_Information shown_:

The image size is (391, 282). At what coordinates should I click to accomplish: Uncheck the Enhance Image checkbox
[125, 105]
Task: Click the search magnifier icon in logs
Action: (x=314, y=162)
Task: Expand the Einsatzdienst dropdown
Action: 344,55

_Task to complete_: Print every record above. Keep each one exactly as it is.

_Result of this task_:
The image size is (391, 282). At what coordinates should I click to accomplish: Uncheck the Enhance Image checkbox
[125, 105]
Task: Click the search magnifier icon in logs
Action: (x=314, y=162)
Task: Expand the Einsatzdienst dropdown
Action: 344,55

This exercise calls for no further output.